**About this exercise:** All lines from the one with "This screenshot has width=532, height=299." to the end of the data: return those exactly, and only those.

═════ Information shown

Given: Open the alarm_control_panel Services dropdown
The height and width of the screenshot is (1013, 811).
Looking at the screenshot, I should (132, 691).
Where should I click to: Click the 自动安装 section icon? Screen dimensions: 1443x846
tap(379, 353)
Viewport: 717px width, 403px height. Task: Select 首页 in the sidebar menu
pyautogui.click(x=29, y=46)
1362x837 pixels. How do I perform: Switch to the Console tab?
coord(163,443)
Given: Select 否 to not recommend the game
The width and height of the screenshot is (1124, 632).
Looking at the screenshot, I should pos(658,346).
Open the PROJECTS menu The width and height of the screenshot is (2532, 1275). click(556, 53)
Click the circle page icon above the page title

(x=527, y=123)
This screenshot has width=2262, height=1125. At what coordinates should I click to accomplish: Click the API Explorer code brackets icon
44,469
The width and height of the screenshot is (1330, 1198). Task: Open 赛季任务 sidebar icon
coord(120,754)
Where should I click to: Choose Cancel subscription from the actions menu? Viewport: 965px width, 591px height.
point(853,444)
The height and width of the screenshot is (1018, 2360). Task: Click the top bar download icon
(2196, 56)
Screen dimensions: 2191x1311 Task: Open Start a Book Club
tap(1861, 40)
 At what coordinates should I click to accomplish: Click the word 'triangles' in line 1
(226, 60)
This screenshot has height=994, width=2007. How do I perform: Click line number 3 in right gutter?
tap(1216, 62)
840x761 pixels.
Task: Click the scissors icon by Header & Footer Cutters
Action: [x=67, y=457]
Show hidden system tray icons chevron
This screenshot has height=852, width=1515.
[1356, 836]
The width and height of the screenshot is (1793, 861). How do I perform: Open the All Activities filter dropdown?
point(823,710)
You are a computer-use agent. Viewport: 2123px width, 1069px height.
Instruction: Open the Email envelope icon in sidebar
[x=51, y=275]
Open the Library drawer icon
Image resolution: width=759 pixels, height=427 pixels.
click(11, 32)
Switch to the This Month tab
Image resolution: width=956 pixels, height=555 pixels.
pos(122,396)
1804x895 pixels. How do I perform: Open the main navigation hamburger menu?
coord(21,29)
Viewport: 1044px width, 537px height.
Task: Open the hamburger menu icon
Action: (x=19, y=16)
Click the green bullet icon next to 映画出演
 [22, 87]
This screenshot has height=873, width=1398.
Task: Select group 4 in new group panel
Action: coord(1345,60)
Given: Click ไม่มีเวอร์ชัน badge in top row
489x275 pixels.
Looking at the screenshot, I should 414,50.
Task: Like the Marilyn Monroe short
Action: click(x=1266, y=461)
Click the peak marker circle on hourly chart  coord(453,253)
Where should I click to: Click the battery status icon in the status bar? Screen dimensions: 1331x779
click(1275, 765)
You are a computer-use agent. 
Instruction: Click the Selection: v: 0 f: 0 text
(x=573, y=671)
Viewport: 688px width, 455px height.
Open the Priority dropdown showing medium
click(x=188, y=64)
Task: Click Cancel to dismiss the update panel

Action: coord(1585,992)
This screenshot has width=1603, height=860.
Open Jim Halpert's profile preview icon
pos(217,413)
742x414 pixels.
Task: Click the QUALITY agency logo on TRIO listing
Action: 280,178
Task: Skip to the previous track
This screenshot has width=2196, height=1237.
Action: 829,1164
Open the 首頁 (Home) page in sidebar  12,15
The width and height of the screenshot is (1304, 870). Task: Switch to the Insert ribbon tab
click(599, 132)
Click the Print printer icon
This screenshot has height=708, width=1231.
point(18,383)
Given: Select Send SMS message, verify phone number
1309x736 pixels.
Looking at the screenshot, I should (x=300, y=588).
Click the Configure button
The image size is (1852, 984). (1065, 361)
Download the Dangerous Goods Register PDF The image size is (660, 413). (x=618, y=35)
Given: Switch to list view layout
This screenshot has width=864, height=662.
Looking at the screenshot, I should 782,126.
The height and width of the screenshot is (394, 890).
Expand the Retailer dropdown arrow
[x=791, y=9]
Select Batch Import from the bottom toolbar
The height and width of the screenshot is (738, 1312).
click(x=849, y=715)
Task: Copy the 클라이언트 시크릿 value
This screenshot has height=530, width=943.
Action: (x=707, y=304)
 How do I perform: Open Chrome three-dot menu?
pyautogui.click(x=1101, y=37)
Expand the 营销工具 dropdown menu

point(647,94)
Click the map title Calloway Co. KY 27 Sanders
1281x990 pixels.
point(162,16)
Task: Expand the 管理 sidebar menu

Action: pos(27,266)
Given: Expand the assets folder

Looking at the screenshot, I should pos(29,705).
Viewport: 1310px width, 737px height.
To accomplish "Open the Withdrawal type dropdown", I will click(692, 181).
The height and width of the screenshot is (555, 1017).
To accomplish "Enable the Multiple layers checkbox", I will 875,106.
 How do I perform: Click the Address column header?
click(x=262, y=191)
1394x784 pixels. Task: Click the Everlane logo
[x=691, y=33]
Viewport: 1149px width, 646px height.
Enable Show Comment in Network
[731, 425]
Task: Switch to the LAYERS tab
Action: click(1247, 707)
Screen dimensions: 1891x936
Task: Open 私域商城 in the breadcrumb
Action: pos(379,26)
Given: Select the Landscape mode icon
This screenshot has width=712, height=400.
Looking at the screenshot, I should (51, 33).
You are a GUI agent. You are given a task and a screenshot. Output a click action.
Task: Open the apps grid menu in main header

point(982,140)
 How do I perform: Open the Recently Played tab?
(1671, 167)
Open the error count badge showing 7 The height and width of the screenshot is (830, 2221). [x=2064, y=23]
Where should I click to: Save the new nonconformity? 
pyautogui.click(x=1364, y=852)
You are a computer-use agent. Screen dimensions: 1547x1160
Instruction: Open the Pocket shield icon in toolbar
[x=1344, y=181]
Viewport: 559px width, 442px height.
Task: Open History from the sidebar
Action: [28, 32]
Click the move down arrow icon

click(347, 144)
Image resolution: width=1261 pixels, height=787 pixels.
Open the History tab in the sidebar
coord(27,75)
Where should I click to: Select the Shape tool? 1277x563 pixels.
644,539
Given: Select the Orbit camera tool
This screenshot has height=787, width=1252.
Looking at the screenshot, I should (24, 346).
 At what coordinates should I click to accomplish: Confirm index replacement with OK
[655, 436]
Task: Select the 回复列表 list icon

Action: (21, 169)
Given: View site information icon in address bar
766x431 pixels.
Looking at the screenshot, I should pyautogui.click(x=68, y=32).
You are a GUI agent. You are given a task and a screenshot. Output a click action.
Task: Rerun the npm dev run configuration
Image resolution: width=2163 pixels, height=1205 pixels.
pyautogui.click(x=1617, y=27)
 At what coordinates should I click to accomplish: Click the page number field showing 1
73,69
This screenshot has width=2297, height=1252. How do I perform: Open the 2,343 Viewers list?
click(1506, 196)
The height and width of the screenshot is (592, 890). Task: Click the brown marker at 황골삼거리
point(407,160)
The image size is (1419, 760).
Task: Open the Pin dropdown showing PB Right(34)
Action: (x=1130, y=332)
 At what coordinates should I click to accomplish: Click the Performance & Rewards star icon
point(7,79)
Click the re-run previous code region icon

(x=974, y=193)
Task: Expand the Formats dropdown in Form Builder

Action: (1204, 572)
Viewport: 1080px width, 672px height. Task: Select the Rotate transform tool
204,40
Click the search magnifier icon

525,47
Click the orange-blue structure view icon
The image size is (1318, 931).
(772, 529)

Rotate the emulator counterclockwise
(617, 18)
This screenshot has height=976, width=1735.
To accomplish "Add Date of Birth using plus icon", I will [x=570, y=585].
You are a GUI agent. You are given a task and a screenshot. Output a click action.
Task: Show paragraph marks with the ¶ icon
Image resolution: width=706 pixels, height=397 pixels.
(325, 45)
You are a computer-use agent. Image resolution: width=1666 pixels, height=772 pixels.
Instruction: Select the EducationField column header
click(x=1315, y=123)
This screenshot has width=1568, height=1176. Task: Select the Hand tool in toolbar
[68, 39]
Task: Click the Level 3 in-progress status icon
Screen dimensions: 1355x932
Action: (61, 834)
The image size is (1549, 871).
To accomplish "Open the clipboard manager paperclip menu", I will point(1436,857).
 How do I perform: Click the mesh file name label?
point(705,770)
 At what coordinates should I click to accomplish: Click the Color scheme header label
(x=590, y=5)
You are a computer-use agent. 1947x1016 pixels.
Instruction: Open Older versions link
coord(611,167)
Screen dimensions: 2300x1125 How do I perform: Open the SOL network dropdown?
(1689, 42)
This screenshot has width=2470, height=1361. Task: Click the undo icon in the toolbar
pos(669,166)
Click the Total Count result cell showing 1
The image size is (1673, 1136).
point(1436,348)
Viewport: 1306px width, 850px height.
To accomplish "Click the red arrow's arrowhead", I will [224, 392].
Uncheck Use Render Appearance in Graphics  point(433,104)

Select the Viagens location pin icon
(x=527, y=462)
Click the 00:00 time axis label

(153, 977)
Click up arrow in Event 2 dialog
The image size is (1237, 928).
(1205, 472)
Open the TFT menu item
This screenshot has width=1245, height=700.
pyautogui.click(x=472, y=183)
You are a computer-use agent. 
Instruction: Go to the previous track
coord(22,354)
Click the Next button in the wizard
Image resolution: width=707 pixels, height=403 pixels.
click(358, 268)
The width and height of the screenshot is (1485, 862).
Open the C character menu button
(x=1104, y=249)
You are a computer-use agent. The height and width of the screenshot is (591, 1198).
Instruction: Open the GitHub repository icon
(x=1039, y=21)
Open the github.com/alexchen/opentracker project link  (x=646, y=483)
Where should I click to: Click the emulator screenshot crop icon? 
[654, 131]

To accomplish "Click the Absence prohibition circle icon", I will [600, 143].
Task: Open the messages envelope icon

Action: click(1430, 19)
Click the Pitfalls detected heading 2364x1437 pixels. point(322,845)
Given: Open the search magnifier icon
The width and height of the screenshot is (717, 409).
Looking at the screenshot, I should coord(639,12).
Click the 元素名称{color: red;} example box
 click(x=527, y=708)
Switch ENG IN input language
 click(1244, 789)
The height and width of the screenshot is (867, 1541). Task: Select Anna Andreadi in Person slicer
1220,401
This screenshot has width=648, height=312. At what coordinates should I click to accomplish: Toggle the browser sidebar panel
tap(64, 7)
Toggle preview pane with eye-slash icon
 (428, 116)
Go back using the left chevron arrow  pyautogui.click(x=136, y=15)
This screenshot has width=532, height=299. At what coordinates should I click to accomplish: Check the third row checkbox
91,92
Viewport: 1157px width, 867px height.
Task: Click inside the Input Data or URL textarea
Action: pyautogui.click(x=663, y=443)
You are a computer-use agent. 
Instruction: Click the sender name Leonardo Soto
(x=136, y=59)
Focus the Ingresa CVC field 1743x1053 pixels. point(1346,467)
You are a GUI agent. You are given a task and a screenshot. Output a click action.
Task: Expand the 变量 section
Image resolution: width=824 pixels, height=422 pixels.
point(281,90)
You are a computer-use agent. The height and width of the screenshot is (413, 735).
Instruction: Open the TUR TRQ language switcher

══════════

**Answer for this exercise:**
This screenshot has width=532, height=299. At what coordinates should I click to accomplish: Check the third row checkbox
91,92
Viewport: 1157px width, 867px height.
Task: Click inside the Input Data or URL textarea
Action: pyautogui.click(x=663, y=443)
You are a computer-use agent. 
Instruction: Click the sender name Leonardo Soto
(x=136, y=59)
Focus the Ingresa CVC field 1743x1053 pixels. point(1346,467)
You are a GUI agent. You are given a task and a screenshot. Output a click action.
Task: Expand the 变量 section
Image resolution: width=824 pixels, height=422 pixels.
point(281,90)
You are a computer-use agent. The height and width of the screenshot is (413, 735).
Instruction: Open the TUR TRQ language switcher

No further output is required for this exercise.